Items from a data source
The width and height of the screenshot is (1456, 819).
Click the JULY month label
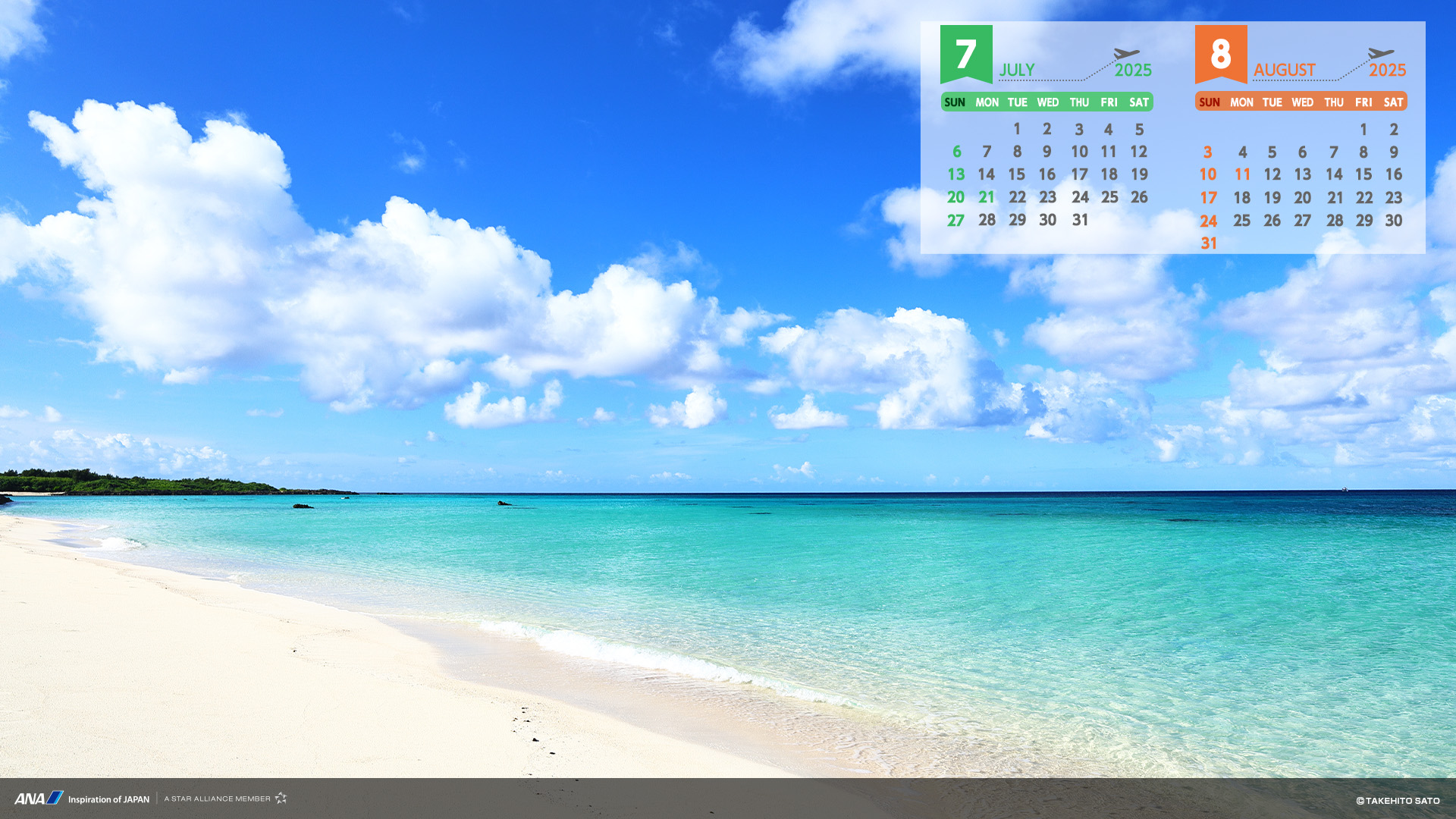(x=1016, y=71)
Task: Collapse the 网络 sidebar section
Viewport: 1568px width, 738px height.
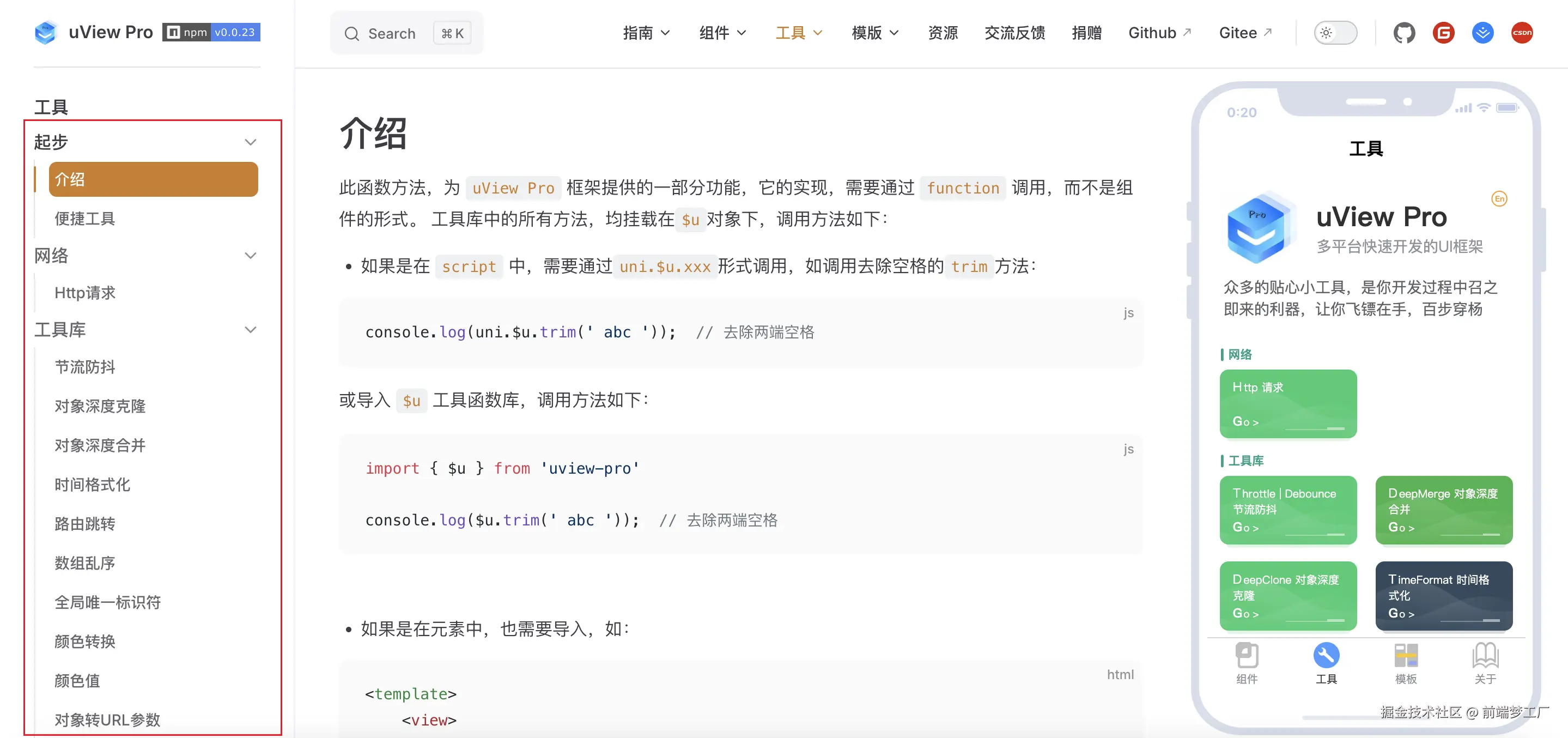Action: [250, 256]
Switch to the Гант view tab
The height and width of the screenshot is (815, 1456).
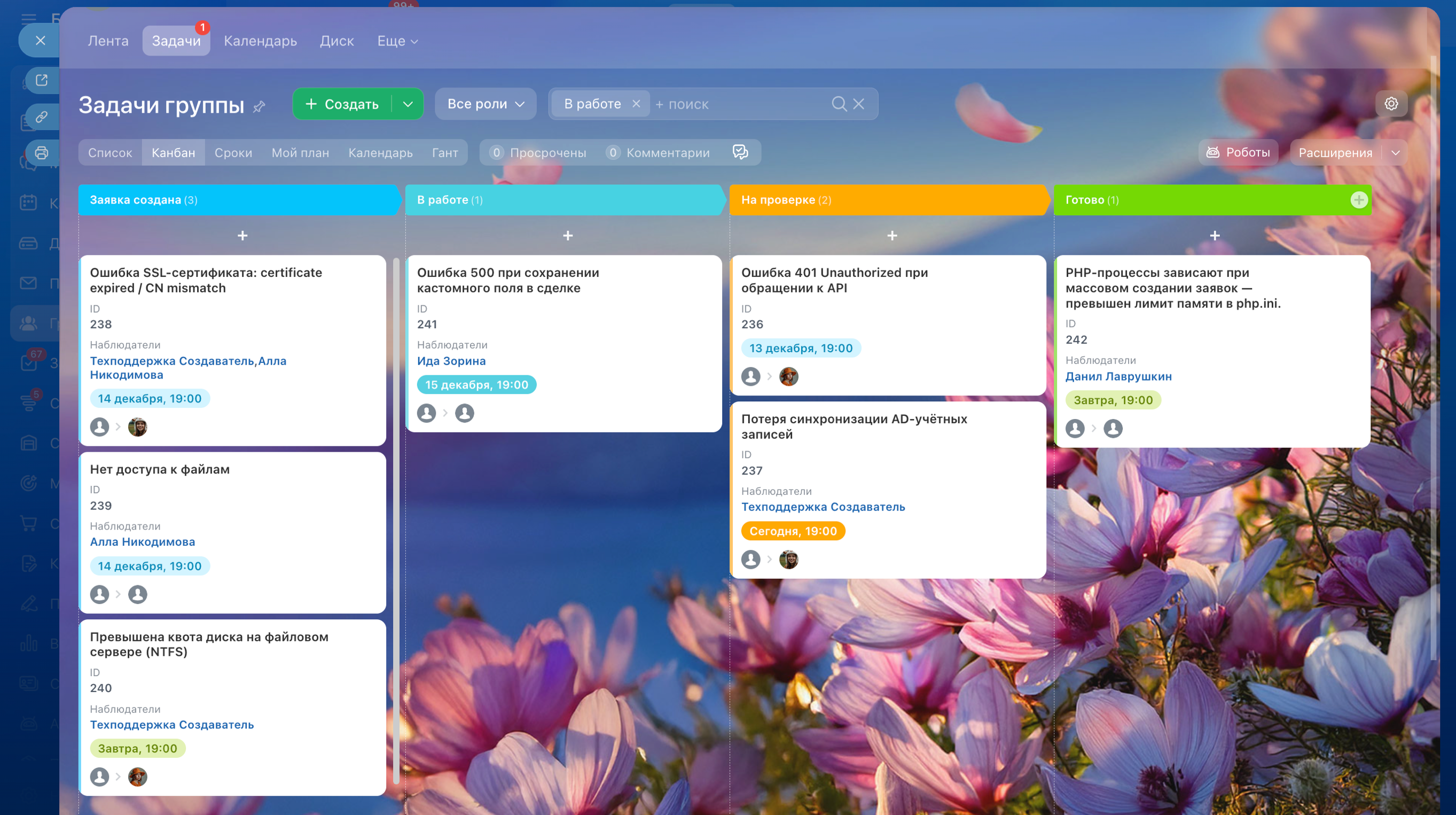pos(445,153)
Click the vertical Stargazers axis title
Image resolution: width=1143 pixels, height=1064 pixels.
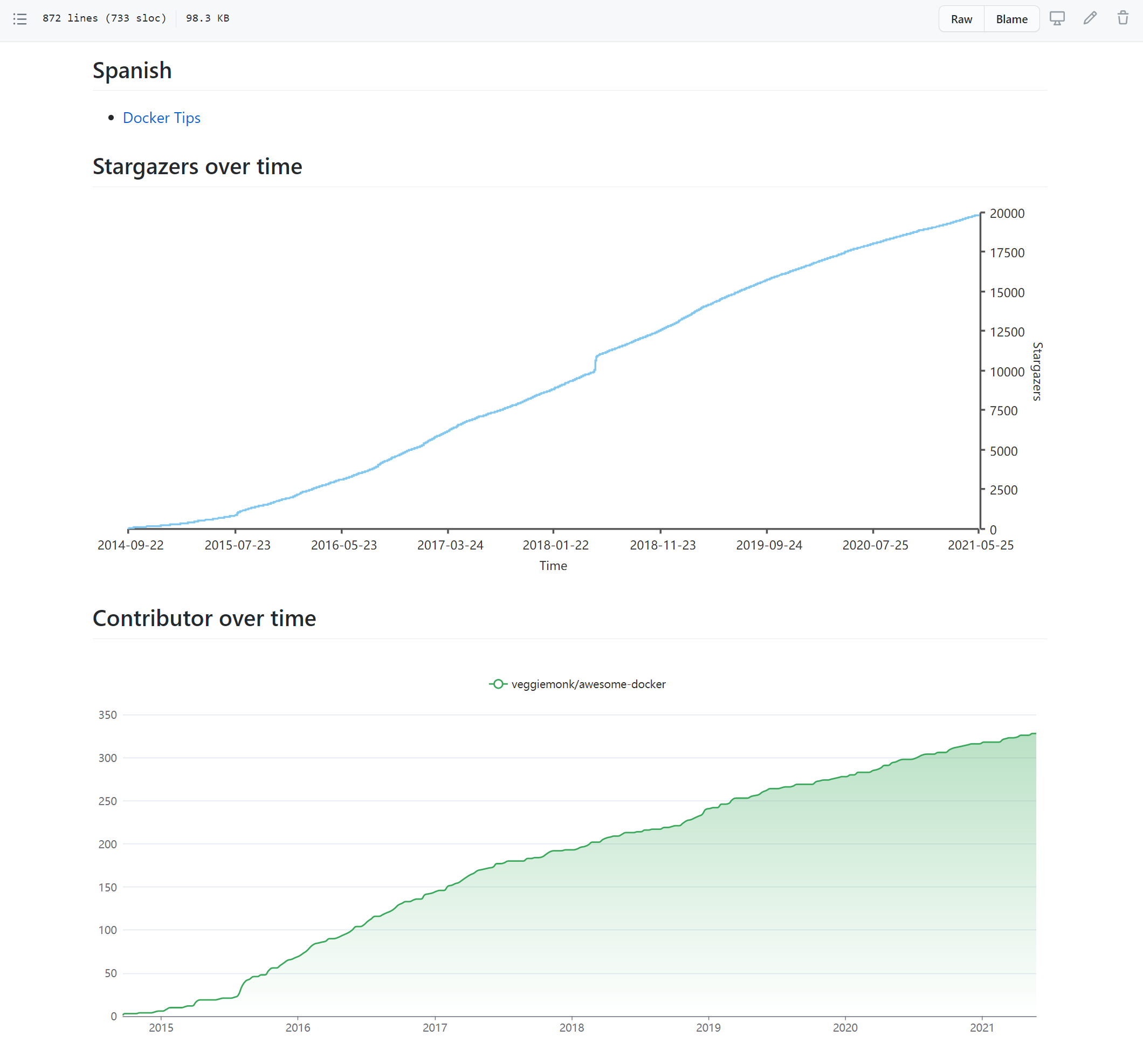1037,372
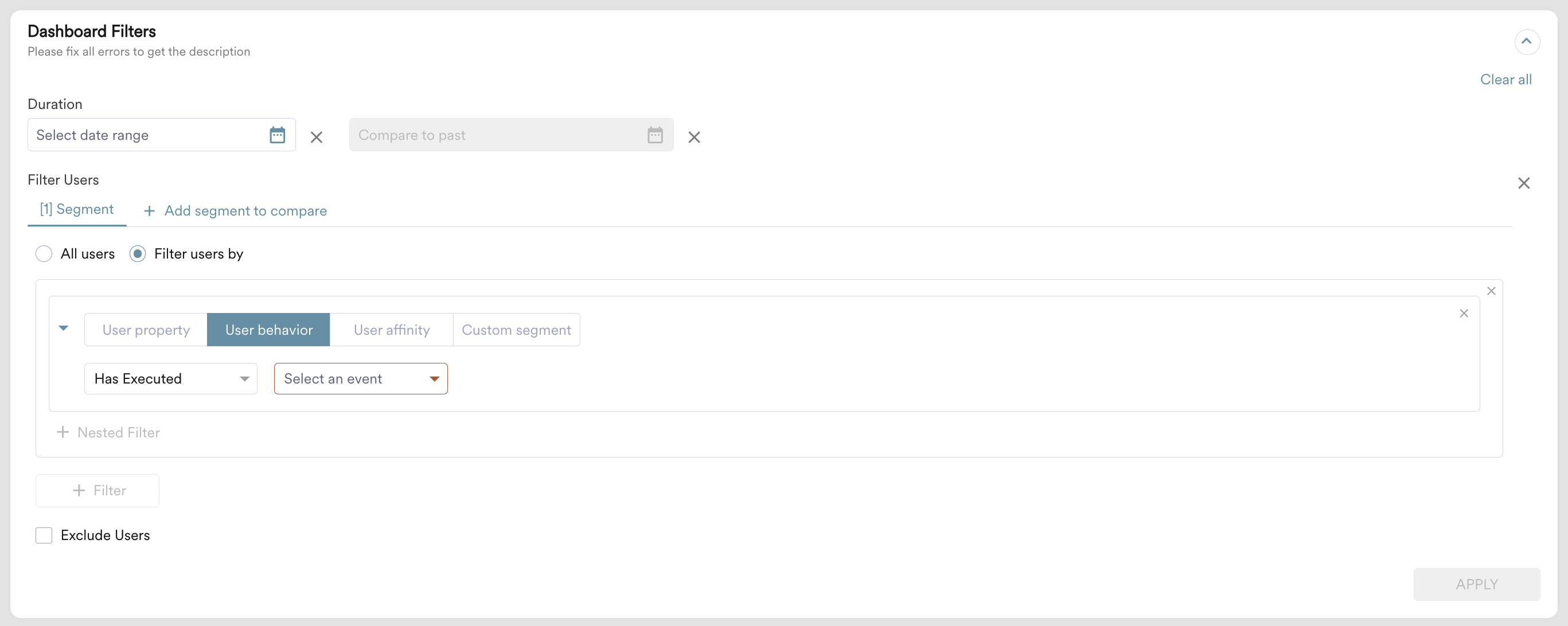Check the Exclude Users checkbox
The height and width of the screenshot is (626, 1568).
44,535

Problem statement
Beginning with the line that contains "Click the JULY month label", write out every line through the last one in the records, exactly and without pictures.

Reply
Click the JULY month label
(x=1016, y=71)
Task: Collapse the 网络 sidebar section
Viewport: 1568px width, 738px height.
Action: [250, 256]
Switch to the Гант view tab
The height and width of the screenshot is (815, 1456).
pos(445,153)
Click the vertical Stargazers axis title
Image resolution: width=1143 pixels, height=1064 pixels.
1037,372
Check the Exclude Users checkbox
The height and width of the screenshot is (626, 1568).
44,535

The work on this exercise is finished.